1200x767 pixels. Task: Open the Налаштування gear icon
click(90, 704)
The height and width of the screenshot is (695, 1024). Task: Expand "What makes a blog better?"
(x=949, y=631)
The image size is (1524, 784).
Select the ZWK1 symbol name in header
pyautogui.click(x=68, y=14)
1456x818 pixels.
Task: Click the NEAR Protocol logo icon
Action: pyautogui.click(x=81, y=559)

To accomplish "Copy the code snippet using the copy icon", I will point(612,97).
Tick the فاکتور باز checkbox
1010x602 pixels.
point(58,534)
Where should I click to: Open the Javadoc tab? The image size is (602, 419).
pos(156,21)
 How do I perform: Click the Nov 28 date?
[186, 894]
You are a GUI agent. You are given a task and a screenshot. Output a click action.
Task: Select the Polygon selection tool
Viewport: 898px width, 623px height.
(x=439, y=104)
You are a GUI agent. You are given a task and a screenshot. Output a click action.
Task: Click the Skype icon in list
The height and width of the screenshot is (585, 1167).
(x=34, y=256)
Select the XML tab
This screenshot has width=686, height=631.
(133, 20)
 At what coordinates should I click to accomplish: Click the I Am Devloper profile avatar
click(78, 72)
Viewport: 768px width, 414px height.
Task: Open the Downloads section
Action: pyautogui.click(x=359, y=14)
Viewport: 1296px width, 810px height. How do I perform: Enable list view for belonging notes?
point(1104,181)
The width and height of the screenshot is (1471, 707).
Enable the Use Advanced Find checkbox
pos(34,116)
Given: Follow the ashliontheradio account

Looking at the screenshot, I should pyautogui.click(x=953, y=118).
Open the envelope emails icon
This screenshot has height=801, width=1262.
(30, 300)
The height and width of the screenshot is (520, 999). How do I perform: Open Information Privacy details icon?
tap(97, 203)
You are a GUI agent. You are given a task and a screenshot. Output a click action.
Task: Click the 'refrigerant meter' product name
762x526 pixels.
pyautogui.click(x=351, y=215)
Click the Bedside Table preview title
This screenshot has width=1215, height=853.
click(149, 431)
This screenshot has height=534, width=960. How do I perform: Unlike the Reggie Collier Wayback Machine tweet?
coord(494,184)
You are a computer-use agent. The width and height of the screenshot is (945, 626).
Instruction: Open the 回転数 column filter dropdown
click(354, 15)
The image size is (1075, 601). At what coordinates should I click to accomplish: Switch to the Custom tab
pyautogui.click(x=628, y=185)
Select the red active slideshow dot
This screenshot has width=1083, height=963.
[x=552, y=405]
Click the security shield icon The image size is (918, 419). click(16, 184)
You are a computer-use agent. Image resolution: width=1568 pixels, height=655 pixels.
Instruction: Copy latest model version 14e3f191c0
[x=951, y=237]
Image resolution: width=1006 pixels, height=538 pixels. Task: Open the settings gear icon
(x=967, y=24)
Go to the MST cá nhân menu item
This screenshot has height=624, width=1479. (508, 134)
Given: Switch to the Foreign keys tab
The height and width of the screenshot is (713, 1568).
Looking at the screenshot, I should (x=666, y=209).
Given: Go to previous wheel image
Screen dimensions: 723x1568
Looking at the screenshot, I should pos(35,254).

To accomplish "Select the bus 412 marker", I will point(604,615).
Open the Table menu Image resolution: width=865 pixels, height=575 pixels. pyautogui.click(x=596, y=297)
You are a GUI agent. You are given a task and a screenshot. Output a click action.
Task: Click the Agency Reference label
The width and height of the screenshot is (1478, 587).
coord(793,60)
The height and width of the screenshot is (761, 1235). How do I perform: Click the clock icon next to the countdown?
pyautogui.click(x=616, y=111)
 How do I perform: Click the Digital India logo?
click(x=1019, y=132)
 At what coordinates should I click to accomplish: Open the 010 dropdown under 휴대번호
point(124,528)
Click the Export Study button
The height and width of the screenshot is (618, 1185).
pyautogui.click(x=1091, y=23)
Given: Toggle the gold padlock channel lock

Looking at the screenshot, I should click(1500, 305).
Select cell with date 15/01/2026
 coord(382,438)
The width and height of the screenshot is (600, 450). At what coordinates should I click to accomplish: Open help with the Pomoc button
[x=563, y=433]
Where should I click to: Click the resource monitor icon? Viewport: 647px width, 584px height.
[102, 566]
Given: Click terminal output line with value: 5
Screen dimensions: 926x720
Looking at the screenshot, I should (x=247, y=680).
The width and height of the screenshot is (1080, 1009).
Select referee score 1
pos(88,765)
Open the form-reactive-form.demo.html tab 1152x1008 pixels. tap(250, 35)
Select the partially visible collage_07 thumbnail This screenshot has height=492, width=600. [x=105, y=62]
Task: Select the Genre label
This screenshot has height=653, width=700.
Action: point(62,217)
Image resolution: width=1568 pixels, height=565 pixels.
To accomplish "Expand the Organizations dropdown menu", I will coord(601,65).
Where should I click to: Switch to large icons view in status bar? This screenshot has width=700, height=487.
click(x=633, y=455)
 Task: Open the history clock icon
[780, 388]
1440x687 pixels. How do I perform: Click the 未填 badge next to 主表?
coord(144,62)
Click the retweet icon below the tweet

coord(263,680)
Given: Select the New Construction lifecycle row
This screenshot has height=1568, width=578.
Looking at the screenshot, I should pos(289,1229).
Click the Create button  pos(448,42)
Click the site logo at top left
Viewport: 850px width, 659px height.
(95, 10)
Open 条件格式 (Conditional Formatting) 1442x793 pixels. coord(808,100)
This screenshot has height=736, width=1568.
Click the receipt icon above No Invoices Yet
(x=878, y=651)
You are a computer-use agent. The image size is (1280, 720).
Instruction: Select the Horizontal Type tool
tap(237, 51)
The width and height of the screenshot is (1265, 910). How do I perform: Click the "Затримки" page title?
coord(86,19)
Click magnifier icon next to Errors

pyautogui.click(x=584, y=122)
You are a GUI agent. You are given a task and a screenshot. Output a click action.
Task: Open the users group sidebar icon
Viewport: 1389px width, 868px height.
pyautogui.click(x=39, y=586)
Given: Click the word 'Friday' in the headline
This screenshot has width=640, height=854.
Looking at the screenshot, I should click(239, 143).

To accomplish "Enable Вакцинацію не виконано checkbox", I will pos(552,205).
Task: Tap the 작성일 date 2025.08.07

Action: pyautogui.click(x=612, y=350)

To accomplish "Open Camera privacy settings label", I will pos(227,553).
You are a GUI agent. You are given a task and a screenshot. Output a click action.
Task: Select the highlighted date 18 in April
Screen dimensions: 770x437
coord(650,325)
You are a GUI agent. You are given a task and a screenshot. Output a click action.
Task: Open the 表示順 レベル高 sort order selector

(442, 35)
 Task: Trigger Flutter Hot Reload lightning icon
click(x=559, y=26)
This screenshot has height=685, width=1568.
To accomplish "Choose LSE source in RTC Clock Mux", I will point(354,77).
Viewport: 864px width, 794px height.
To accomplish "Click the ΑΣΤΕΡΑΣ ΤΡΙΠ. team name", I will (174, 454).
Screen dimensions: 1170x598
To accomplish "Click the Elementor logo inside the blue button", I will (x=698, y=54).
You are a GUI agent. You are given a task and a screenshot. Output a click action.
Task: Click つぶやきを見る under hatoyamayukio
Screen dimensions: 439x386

□ □ □ □ □

- Task to complete
Print all the entries above. Keep each one exact.

- Reply
1200x767 pixels. Task: Open the Налаштування gear icon
click(90, 704)
The height and width of the screenshot is (695, 1024). Task: Expand "What makes a blog better?"
(x=949, y=631)
The image size is (1524, 784).
Select the ZWK1 symbol name in header
pyautogui.click(x=68, y=14)
1456x818 pixels.
Task: Click the NEAR Protocol logo icon
Action: pyautogui.click(x=81, y=559)

To accomplish "Copy the code snippet using the copy icon", I will point(612,97).
Tick the فاکتور باز checkbox
1010x602 pixels.
point(58,534)
Where should I click to: Open the Javadoc tab? The image size is (602, 419).
pos(156,21)
 How do I perform: Click the Nov 28 date?
[186, 894]
You are a GUI agent. You are given a task and a screenshot. Output a click action.
Task: Select the Polygon selection tool
Viewport: 898px width, 623px height.
(x=439, y=104)
You are a GUI agent. You are given a task and a screenshot. Output a click action.
Task: Click the Skype icon in list
The height and width of the screenshot is (585, 1167).
(x=34, y=256)
Select the XML tab
This screenshot has width=686, height=631.
(133, 20)
 At what coordinates should I click to accomplish: Click the I Am Devloper profile avatar
click(78, 72)
Viewport: 768px width, 414px height.
Task: Open the Downloads section
Action: pyautogui.click(x=359, y=14)
Viewport: 1296px width, 810px height. How do I perform: Enable list view for belonging notes?
point(1104,181)
The width and height of the screenshot is (1471, 707).
Enable the Use Advanced Find checkbox
pos(34,116)
Given: Follow the ashliontheradio account

Looking at the screenshot, I should pyautogui.click(x=953, y=118).
Open the envelope emails icon
This screenshot has height=801, width=1262.
(30, 300)
The height and width of the screenshot is (520, 999). How do I perform: Open Information Privacy details icon?
tap(97, 203)
You are a GUI agent. You are given a task and a screenshot. Output a click action.
Task: Click the 'refrigerant meter' product name
762x526 pixels.
pyautogui.click(x=351, y=215)
Click the Bedside Table preview title
This screenshot has width=1215, height=853.
click(149, 431)
This screenshot has height=534, width=960. How do I perform: Unlike the Reggie Collier Wayback Machine tweet?
coord(494,184)
You are a computer-use agent. The width and height of the screenshot is (945, 626).
Instruction: Open the 回転数 column filter dropdown
click(354, 15)
The image size is (1075, 601). At what coordinates should I click to accomplish: Switch to the Custom tab
pyautogui.click(x=628, y=185)
Select the red active slideshow dot
This screenshot has width=1083, height=963.
[x=552, y=405]
Click the security shield icon The image size is (918, 419). click(16, 184)
You are a computer-use agent. Image resolution: width=1568 pixels, height=655 pixels.
Instruction: Copy latest model version 14e3f191c0
[x=951, y=237]
Image resolution: width=1006 pixels, height=538 pixels. Task: Open the settings gear icon
(x=967, y=24)
Go to the MST cá nhân menu item
This screenshot has height=624, width=1479. (508, 134)
Given: Switch to the Foreign keys tab
The height and width of the screenshot is (713, 1568).
Looking at the screenshot, I should (x=666, y=209).
Given: Go to previous wheel image
Screen dimensions: 723x1568
Looking at the screenshot, I should pos(35,254).

To accomplish "Select the bus 412 marker", I will point(604,615).
Open the Table menu Image resolution: width=865 pixels, height=575 pixels. pyautogui.click(x=596, y=297)
You are a GUI agent. You are given a task and a screenshot. Output a click action.
Task: Click the Agency Reference label
The width and height of the screenshot is (1478, 587).
coord(793,60)
The height and width of the screenshot is (761, 1235). How do I perform: Click the clock icon next to the countdown?
pyautogui.click(x=616, y=111)
 How do I perform: Click the Digital India logo?
click(x=1019, y=132)
 At what coordinates should I click to accomplish: Open the 010 dropdown under 휴대번호
point(124,528)
Click the Export Study button
The height and width of the screenshot is (618, 1185).
pyautogui.click(x=1091, y=23)
Given: Toggle the gold padlock channel lock

Looking at the screenshot, I should click(1500, 305).
Select cell with date 15/01/2026
 coord(382,438)
The width and height of the screenshot is (600, 450). At what coordinates should I click to accomplish: Open help with the Pomoc button
[x=563, y=433]
Where should I click to: Click the resource monitor icon? Viewport: 647px width, 584px height.
[102, 566]
Given: Click terminal output line with value: 5
Screen dimensions: 926x720
Looking at the screenshot, I should (x=247, y=680).
The width and height of the screenshot is (1080, 1009).
Select referee score 1
pos(88,765)
Open the form-reactive-form.demo.html tab 1152x1008 pixels. tap(250, 35)
Select the partially visible collage_07 thumbnail This screenshot has height=492, width=600. [x=105, y=62]
Task: Select the Genre label
This screenshot has height=653, width=700.
Action: point(62,217)
Image resolution: width=1568 pixels, height=565 pixels.
To accomplish "Expand the Organizations dropdown menu", I will coord(601,65).
Where should I click to: Switch to large icons view in status bar? This screenshot has width=700, height=487.
click(x=633, y=455)
 Task: Open the history clock icon
[780, 388]
1440x687 pixels. How do I perform: Click the 未填 badge next to 主表?
coord(144,62)
Click the retweet icon below the tweet

coord(263,680)
Given: Select the New Construction lifecycle row
This screenshot has height=1568, width=578.
Looking at the screenshot, I should pos(289,1229).
Click the Create button  pos(448,42)
Click the site logo at top left
Viewport: 850px width, 659px height.
(95, 10)
Open 条件格式 (Conditional Formatting) 1442x793 pixels. coord(808,100)
This screenshot has height=736, width=1568.
Click the receipt icon above No Invoices Yet
(x=878, y=651)
You are a computer-use agent. The image size is (1280, 720).
Instruction: Select the Horizontal Type tool
tap(237, 51)
The width and height of the screenshot is (1265, 910). How do I perform: Click the "Затримки" page title?
coord(86,19)
Click magnifier icon next to Errors

pyautogui.click(x=584, y=122)
You are a GUI agent. You are given a task and a screenshot. Output a click action.
Task: Open the users group sidebar icon
Viewport: 1389px width, 868px height.
pyautogui.click(x=39, y=586)
Given: Click the word 'Friday' in the headline
This screenshot has width=640, height=854.
Looking at the screenshot, I should click(239, 143).

To accomplish "Enable Вакцинацію не виконано checkbox", I will pos(552,205).
Task: Tap the 작성일 date 2025.08.07

Action: pyautogui.click(x=612, y=350)

To accomplish "Open Camera privacy settings label", I will pos(227,553).
You are a GUI agent. You are given a task and a screenshot. Output a click action.
Task: Select the highlighted date 18 in April
Screen dimensions: 770x437
coord(650,325)
You are a GUI agent. You are given a task and a screenshot. Output a click action.
Task: Open the 表示順 レベル高 sort order selector

(442, 35)
 Task: Trigger Flutter Hot Reload lightning icon
click(x=559, y=26)
This screenshot has height=685, width=1568.
To accomplish "Choose LSE source in RTC Clock Mux", I will point(354,77).
Viewport: 864px width, 794px height.
To accomplish "Click the ΑΣΤΕΡΑΣ ΤΡΙΠ. team name", I will (174, 454).
Screen dimensions: 1170x598
To accomplish "Click the Elementor logo inside the blue button", I will (x=698, y=54).
You are a GUI agent. You are given a task and a screenshot. Output a click action.
Task: Click つぶやきを見る under hatoyamayukio
Screen dimensions: 439x386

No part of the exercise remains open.